Insights

Are We at the End of the Employee Era?

June 26, 2018

Walk into any major company and you can see how contract staffing has transformed the employment landscape. Over the past 15 years, companies have increasingly adopted contingent staffing models not just for low-skilled “temps”, but also for more impactful, high-skilled positions with strategic impact. 3rd party outsourcing and contingent staffing have made it so that people spend less time in any given job than they used to. Contingent staffing has also helped to lower the stigma attached to “job hopping” as companies more and more recognize that employees take on contracts to work on a wide variety of projects and enjoy certain lifestyle advantages.

The shift towards contingent staffing hasn’t benefited everyone – certain workers would prefer to be working as permanent employees with the benefits and stability that those positions allow. But for certain high-skilled workers (for example in Supply Chain and Procurement), contingent staffing represents an opportunity to gain a wide variety of skills in a wide variety of industries – while allowing companies to be more nimble and flexible in their hiring.

A Wall Street Journal feature (just a heads up, it’s paywalled) digs deep into the rise of this contingent (contract) workforce.  Though it came out a few months ago, it hit close to home to what we’ve experienced at Argentus.

We’ve long-covered the rise of contingent work because it’s relevant to our business as recruiters – where we place high-skilled contingent labour in Procurement and Supply Chain. We’ve spent quite a few years reading predictions about how this segment of the workforce will grow to 50% at Fortune 100 companies by 2020. We’ve noticed it in our own business: from our perspective, contingent staffing now makes up about half of our recruitment for high-skilled professionals in our niche. So it’s interesting to see such great reporting about the true depth of this shift in the way companies hire.

According to the Wall Street Journal’s reporting, Google’s parent company Alphabet now has a 50% contingent workforce, which means they’ve matched up with the predictions mentioned above – in fact, they’ve even arrived ahead of schedule. And these contingent workers aren’t only doing low-skilled labour: according to the WSJ, they’re managing marketing and data projects, improving product usability, and doing other work that directly impacts Google’s business – even if they’re not hired directly.

There’s sometimes a perception that an increased reliance on contingent workers is all about relentlessly cutting costs. But in our experience, companies really adopt this approach to control costs, maintaining less overhead through permanent staff but sometimes hiring contractors through the roof when the business calls for it. As the WSJ puts it, “Contractors help businesses keep their full-time, in-house staffing lean and flexible enough to adapt to new ideas or changes in demand.”

Bank of America, Verizon, Procter & Gamble, and FedEx now all employ thousands of contractors, joining the other thousands of companies adopting the contingent workforce as a staffing model.

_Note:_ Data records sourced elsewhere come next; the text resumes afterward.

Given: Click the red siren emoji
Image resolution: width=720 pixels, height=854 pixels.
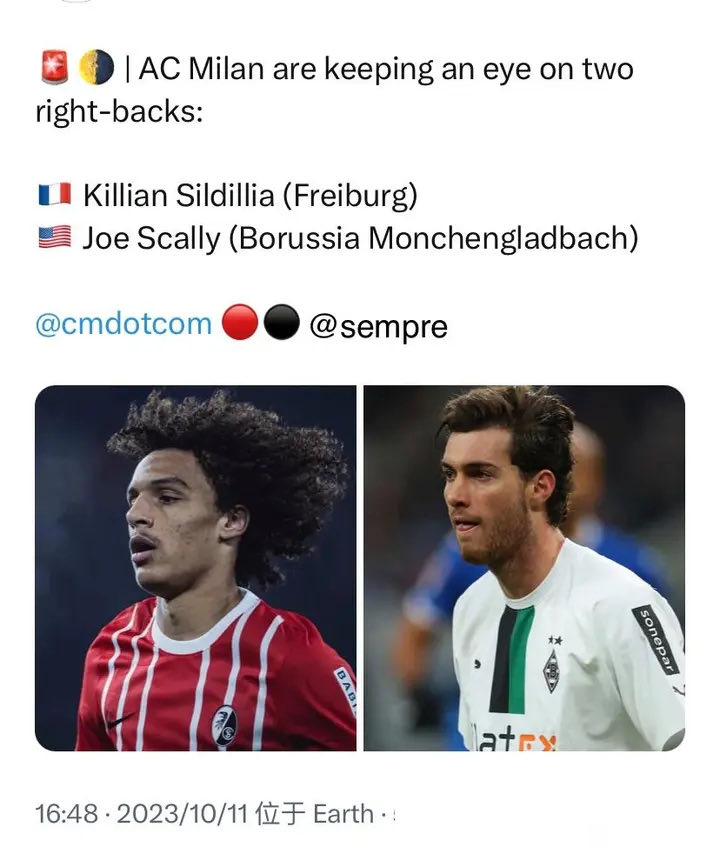Looking at the screenshot, I should coord(54,67).
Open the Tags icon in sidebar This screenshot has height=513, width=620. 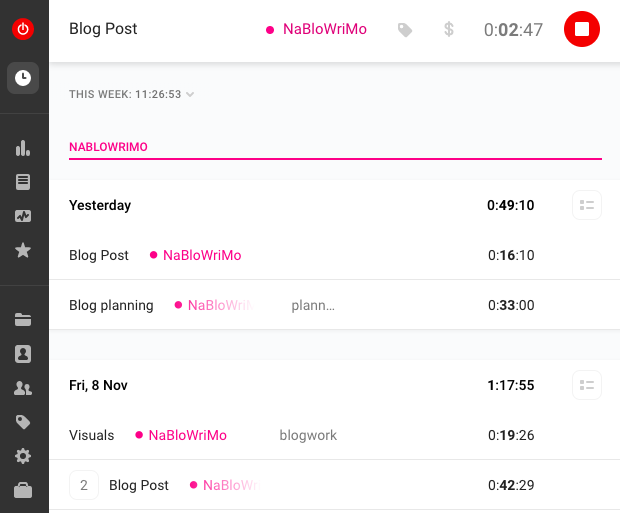23,422
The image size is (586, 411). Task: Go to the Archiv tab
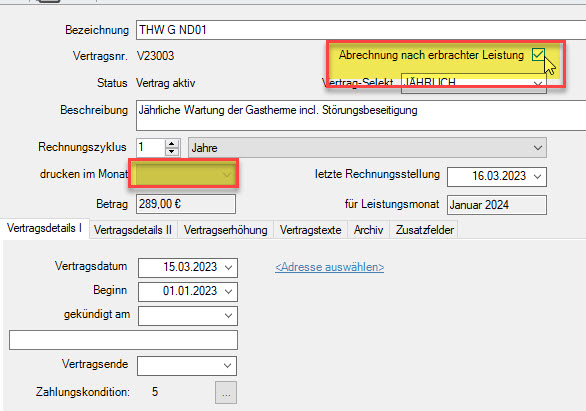(368, 230)
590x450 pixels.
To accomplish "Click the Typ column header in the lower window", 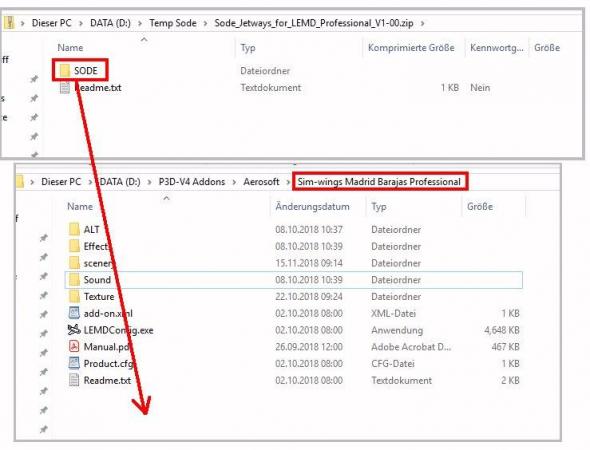I will pos(379,207).
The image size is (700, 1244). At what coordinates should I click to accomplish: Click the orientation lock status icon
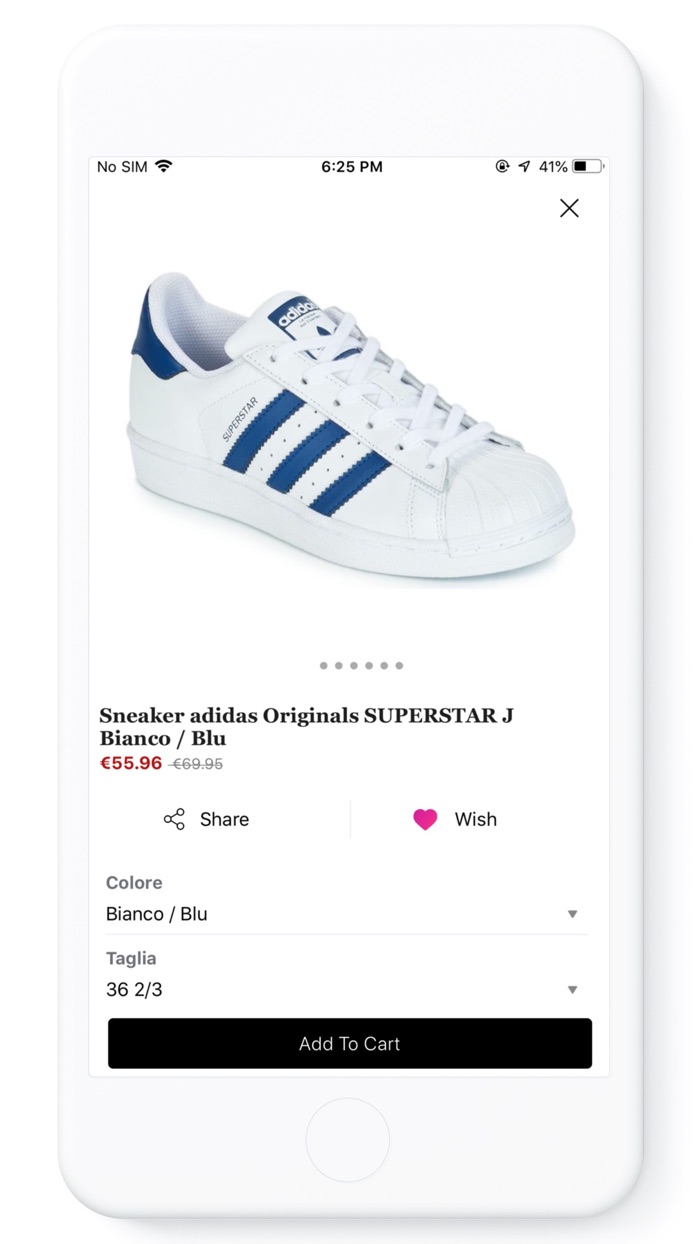click(502, 166)
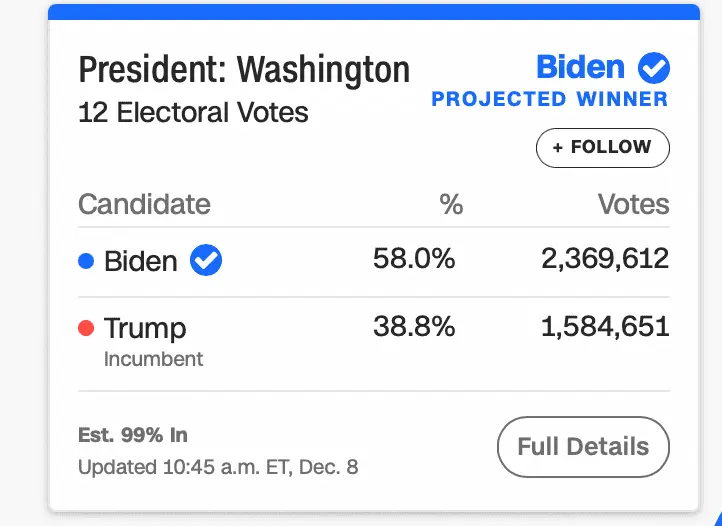Click the red dot next to Trump
Image resolution: width=722 pixels, height=526 pixels.
(86, 328)
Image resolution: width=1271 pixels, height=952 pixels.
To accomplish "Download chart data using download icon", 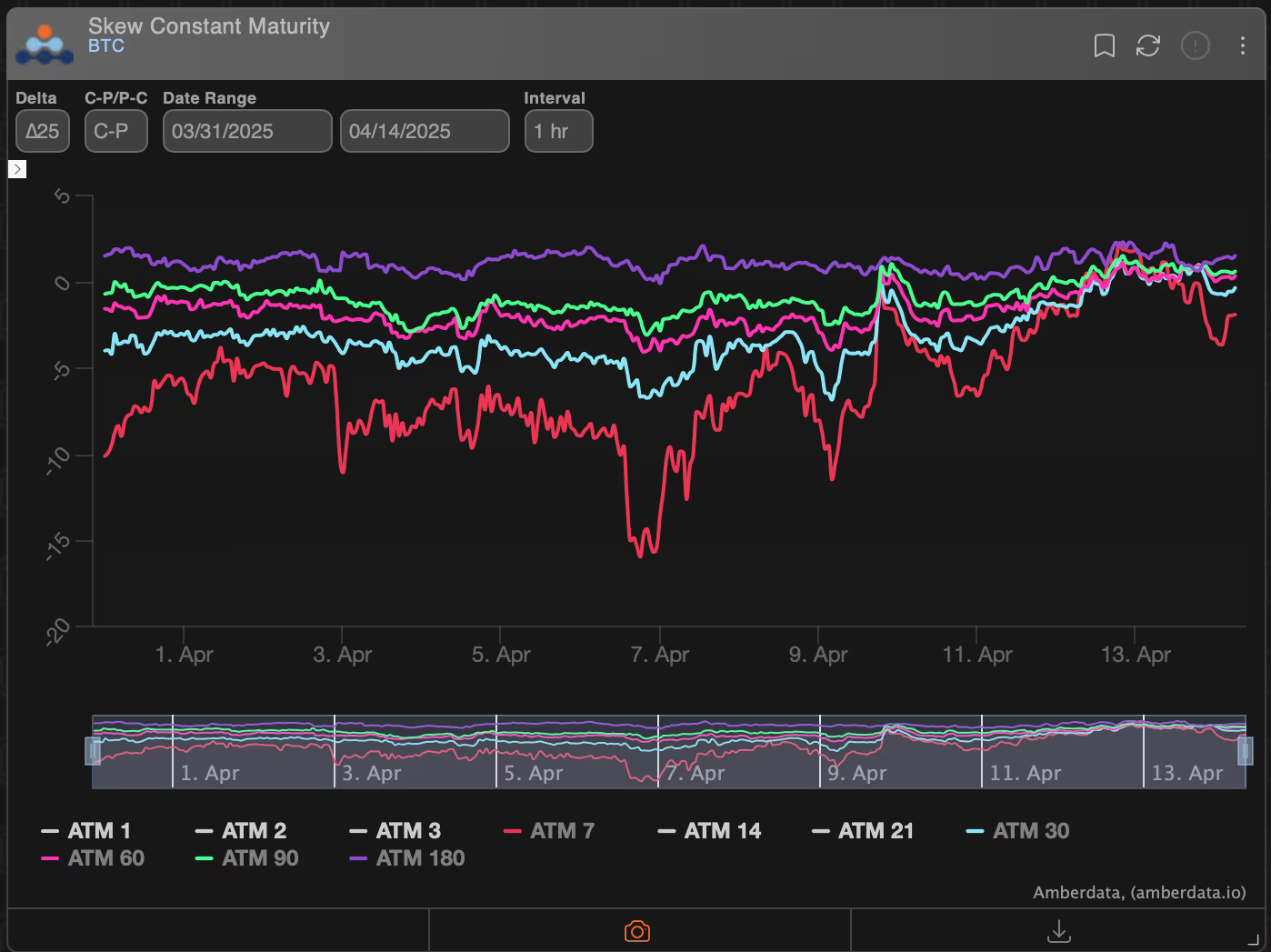I will pyautogui.click(x=1059, y=931).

But the WSJ article goes on to make a bold claim: it cites an Accenture study that predicts that the world’s biggest 2000 companies will have no full time employees outside the C-suite within 10 years.

Let that sink in for a second.

It could be the end of the full-time employee – unless that full-time employee happens to be at the upper level of management.

It might be too bold of a prediction, but even if it isn’t, it’s clear that contingent staffing is here to stay, radically transforming the way that companies hire and people work. Try to picture a world without full-time employees, and you might picture a world of precarious employment, with workers hopping from job to job without the security that they seek. But you might also picture a world where the contractor-client relationship – or government regulation – has evolved to provide contingent workers with some of the other advantages that full-time employees receive, while also giving them the opportunity to adopt impactful, project-based work.

Like every broad shift in employment trends, there’s a huge spectrum in terms of who reaps the benefits.

We’ve written about research showing that many high-skilled contingent workers have higher job satisfaction than permanent employees – particularly the “free agent” class who pick up contract work as a lifestyle choice rather than out of necessity. Despite this, there are still obviously some issues for employees who would prefer not to work contingent, or – as this article raises – those who don’t mind working contingent, but feel that it blocks their opportunities for advancement.

We think those issues need to be dealt with as this employment model continues to come to the fore. It’s a wide world in contingent staffing – encompassing everything from janitors who’d rather be working full-time to high-priced Procurement consultants who hop from business transformation to business transformation, affecting organizational change and spending the extra time between contracts travelling or with their families. But whatever side of the spectrum you fall on, contingent staffing is where things are going – and we’re going to, as always, be ever-curious to see how it develops.